Now to check it let's call the same code but with model OPENAIgpt4omini

In [None]:
from just_agents.base_agent import BaseAgent
from just_agents import llm_options

prompt = "Interventions on which genes extended mice lifespan most of all? Search all the relevant tables in the open-genes sqlite and only for mouse"

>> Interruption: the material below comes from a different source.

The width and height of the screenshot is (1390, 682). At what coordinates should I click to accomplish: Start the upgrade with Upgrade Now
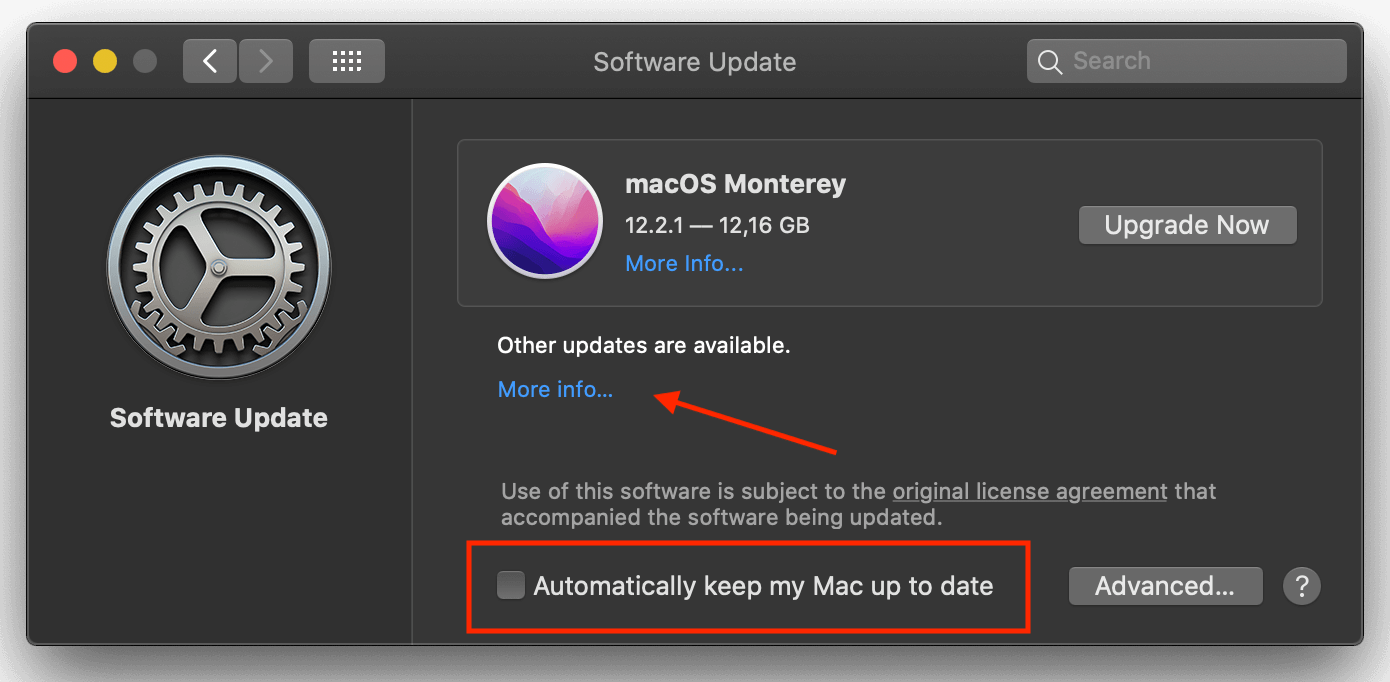pos(1187,225)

session: BaseAgent = BaseAgent(
    llm_options=llm_options.OPENAI_GPT4oMINI,
    system_prompt='open_genes.txt',
    tools=[db_query]
)


result = session.query(prompt)

session.memory.add_on_message(lambda m: pprint.pprint(m))
result = session.query(prompt)

print("RESULT+++++++++++++++++++++++++++++++++++++++++++++++")
print(result)

{'content': 'Interventions on which genes extended mice lifespan most of all? '
            'Search all the relevant tables in the open-genes sqlite and only '
            'for mouse',
 'role': 'user'}
{'role': 'assistant',
 'tool_calls': [{'function': {'arguments': '{"sql": "SELECT HGNC, '
                                           'effect_on_lifespan, '
                                           'control_lifespan_mean, '
                                           'experiment_lifespan_mean, '
                                           'lifespan_percent_change_mean FROM '
                                           'lifespan_change WHERE '
                                           "model_organism = 'mouse' AND "
                                           'effect_on_lifespan LIKE '
                                           "'%increases lifespan%' ORDER BY "
                                           'lifespan_percent_change_mean DESC '
                                           'LIMIT 

This shows that even with careful arragement prompts can still fail. It is important to check the results and stability of results before anything else.

Here are some more questions to be tested

1. What genes need to be downregulated in worms to extend their lifespan?
2. What processes are improved in GHR knockout mice?
3. Which genetic intervention led to the greatest increase in lifespan in flies?
4. To what extent did the lifespan increase in mice overexpressing VEGFA?
5. Are there any liver-specific interventions that increase lifespan in mice?
6. Which gene-longevity association is confirmed by the greatest number of studies?
7. What polymorphisms in FOXO3 are associated with human longevity?
8. In which ethnic groups was the association of the APOE gene with longevity shown?
9. Is the INS gene polymorphism associated with longevity?
10. What genes are associated with transcriptional alterations?
11. Which hallmarks are associated with the KL gene?
12. What genes change their expression with aging in humans?
13. How many genes are associated with longevity in humans?
14. What types of studies have been conducted on the IGF1R gene?
15. What evidence of the link between PTEN and aging do you know?
16. What genes are associated with both longevity and altered expression in aged humans?
17. Is the expression of the ACE2 gene altered with aging in humans?
18. Interventions on which genes extended mice lifespan most of all?
19. Which knockdowns were most lifespan extending on model animals?